Garvin said she’s fine with a police officer being able to access the number of an individual’s case worker. Her concern is about law enforcement being able to access health history information.
His bill would ask the state’s Office of Homeless Services and the Utah Homeless Board to “start laying out what we will need to scale, and create administrative rules on what the Know-by-Name system would fall under,” he said.
As details of what this would look like are still being fleshed out, Clancy said there will be conversations with stakeholders, like service providers, about what this should look like and talk about things like privacy corners.
Right now, the Know-by-Name system in Weber County is managed through the current Homeless Management Information System.
“Eventually I would like to see it evolve and move horizontal to HMIS,” Clancy said.

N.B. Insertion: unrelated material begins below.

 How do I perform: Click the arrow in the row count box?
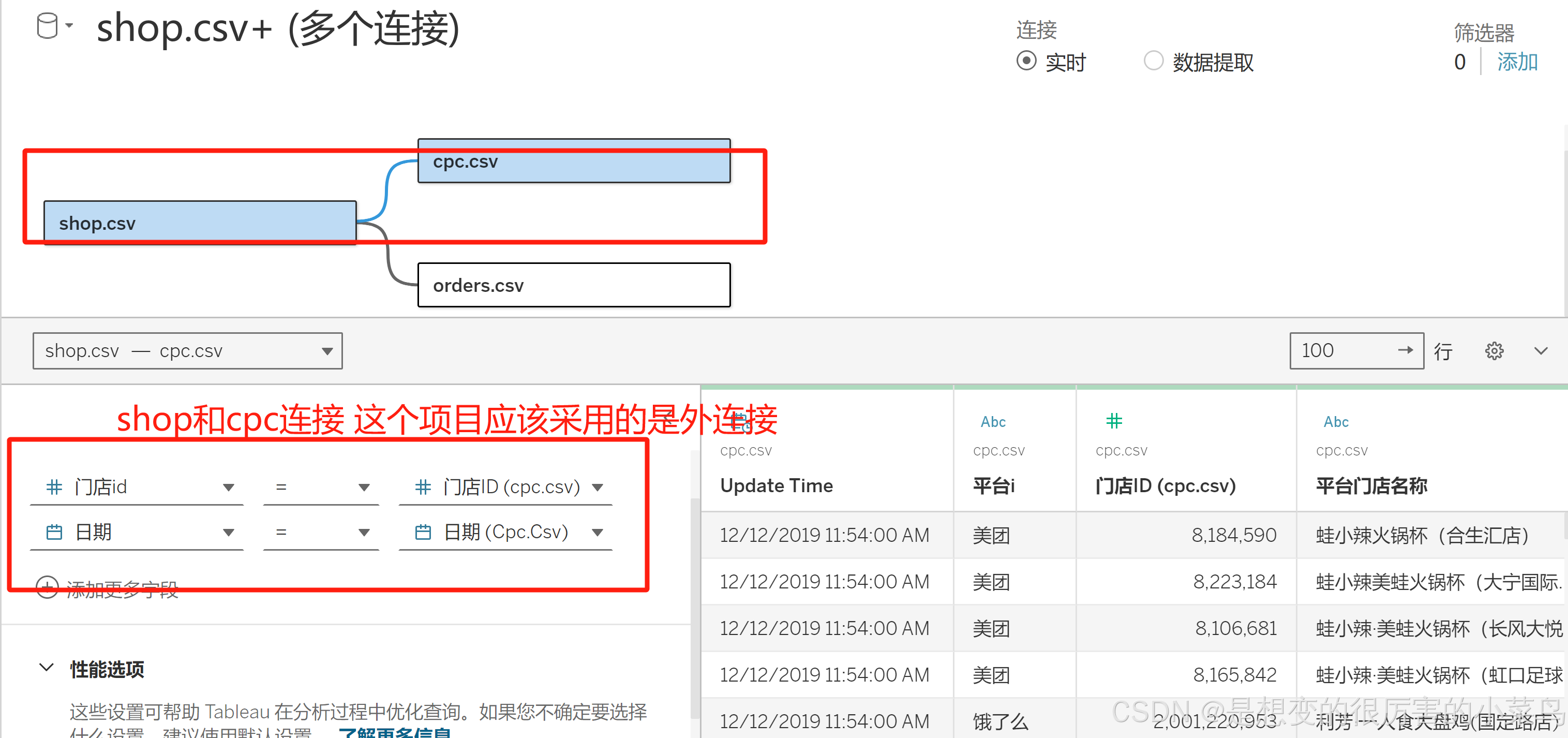[x=1405, y=350]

During a Nov. 21 town hall hosted by Solutions Utah, a community advocacy group formerly known as the Pioneer Park Coalition, Utah Homeless Services Board Chair Randy Shumway said a statewide Know-by-Name system is one of their eight legislative priorities for the 2025 session.
If a person goes to a provider to talk about what services they need and has a painful conversation, Shumway said, that person shouldn’t need to go through that process again if they go to another provider.
“But instead, we're able to synchronize services around that individual's needs.”
Shumway told attendees that each person would have an individualized care plan based on a “pathway to human thriving” with measurable outcomes.
Other priorities include consistent law enforcement from the Salt Lake City Police Department, predictable funds for operations and wrap-around services, criminal justice reform, and accountability for various housing programs. The board also wants the possibility of involuntary commitment for those posing a very high risk to themselves and others.
The board is also in the process of creating a 1,200-bed homeless shelter on a 30-acre centralized campus.
Clancy plans to propose legislation that would deal with standards for homeless shelters. It would include making homeless service centers drug-free zones. That would mean increased penalties for selling and using drugs in those areas.
Garvin is hopeful about the centralized campus plan, as long as they follow through with having enough services there.
For the other legislative priorities, she said they’re not new ideas, including having drug-free zones. There’s been at least one failed attempt in the Legislature to do that. The problem, Garvin said, is there currently isn’t enough staff at those sites to enforce that.
“The state doesn't fund things well enough to follow through on them,” she said.
Garvin does have concerns about involuntary commitment and sees it as a threat to personal freedom.
To her, the top priority should be more ongoing funding for services and operations.
“I just don't think that we're going to get it by asking the Legislature, because we've asked the Legislature every year forever.”
Clancy expects a debate during the 2025 session over the financial responsibilities of individual municipalities, the state and what should come from the federal level.
“Once those roles are identified, then I think we can be more precise with our funding sources, amounts and management.”